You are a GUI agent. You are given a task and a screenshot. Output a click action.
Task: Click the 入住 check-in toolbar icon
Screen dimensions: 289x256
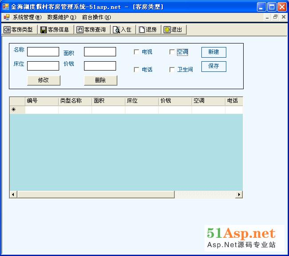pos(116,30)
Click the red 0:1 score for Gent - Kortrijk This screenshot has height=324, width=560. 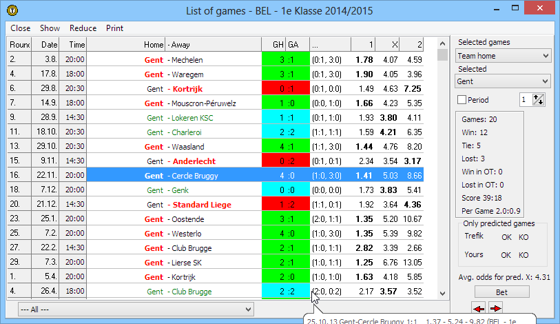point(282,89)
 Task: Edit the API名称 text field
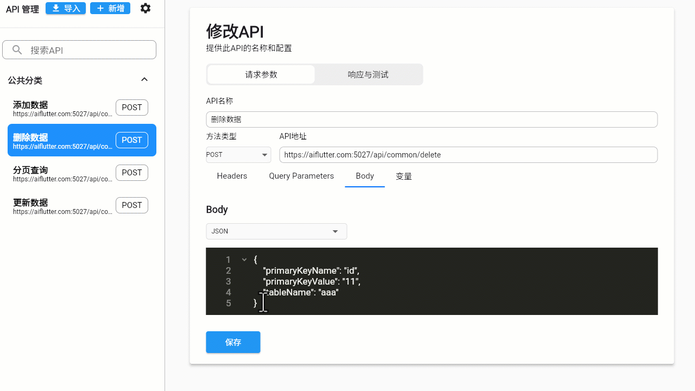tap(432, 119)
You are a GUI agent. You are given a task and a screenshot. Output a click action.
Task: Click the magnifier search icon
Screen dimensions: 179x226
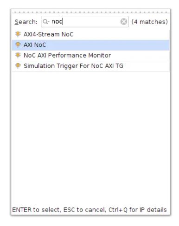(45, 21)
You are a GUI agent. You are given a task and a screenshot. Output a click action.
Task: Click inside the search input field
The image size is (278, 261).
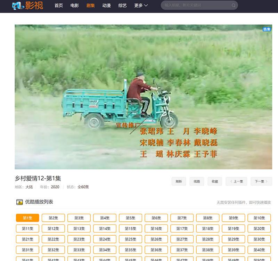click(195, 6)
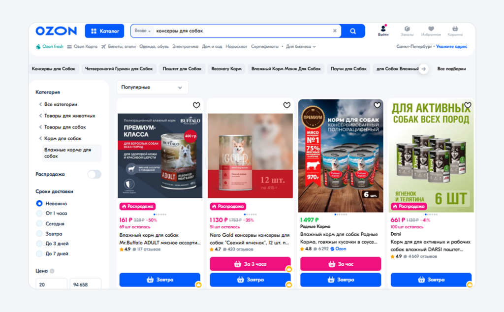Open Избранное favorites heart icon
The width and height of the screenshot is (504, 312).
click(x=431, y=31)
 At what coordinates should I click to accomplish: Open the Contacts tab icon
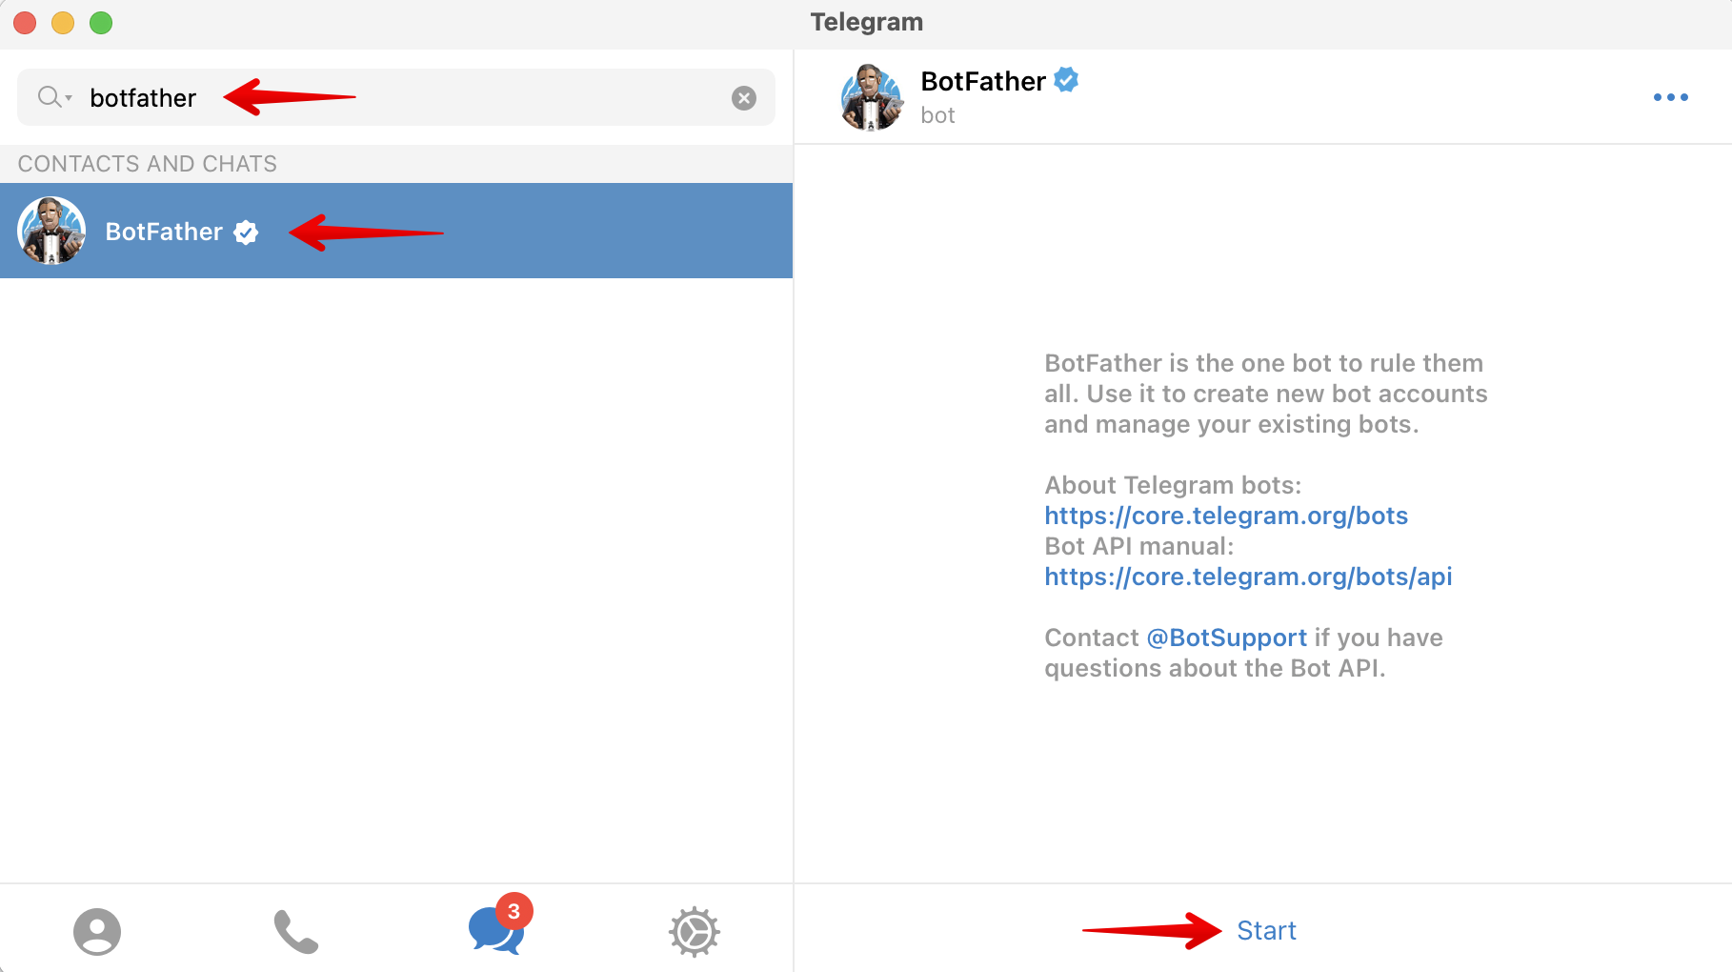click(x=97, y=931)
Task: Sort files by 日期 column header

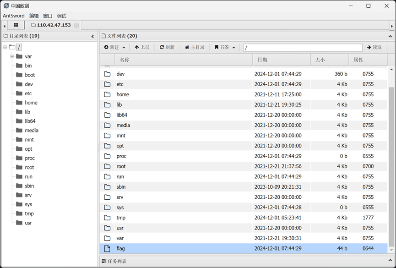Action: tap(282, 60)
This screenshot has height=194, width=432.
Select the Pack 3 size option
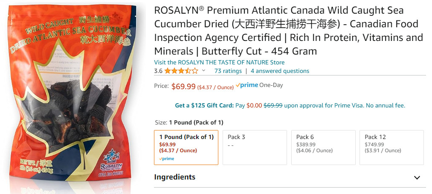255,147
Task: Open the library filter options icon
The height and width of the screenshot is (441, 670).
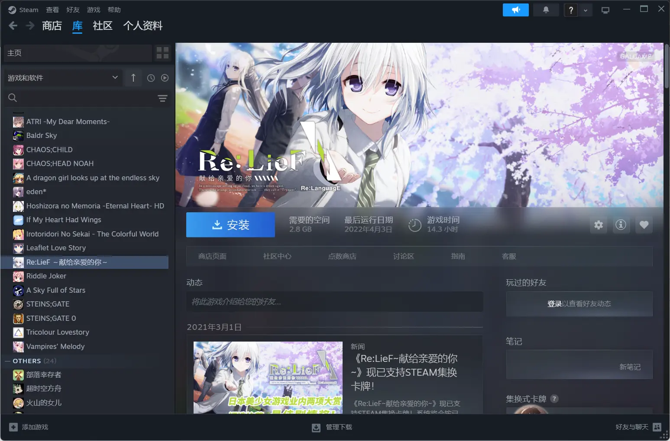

_ _ _ _

Exactly the lines from the one containing "Screen dimensions: 179x226" to the final line of the entries are wanted; please write them out, both ends included, but not the pictures.

ANSWER FOR THIS EXERCISE:
Screen dimensions: 179x226
(45, 21)
You are a GUI agent. You are given a task and a screenshot. Output a click action.
Task: Click inside the search input field
The image size is (278, 261).
click(195, 6)
Open Избранное favorites heart icon
The width and height of the screenshot is (504, 312).
click(x=431, y=31)
 At what coordinates should I click to accomplish: Open the Contacts tab icon
click(x=97, y=931)
Task: Sort files by 日期 column header

Action: tap(282, 60)
This screenshot has height=194, width=432.
Select the Pack 3 size option
255,147
Task: Open the library filter options icon
The height and width of the screenshot is (441, 670).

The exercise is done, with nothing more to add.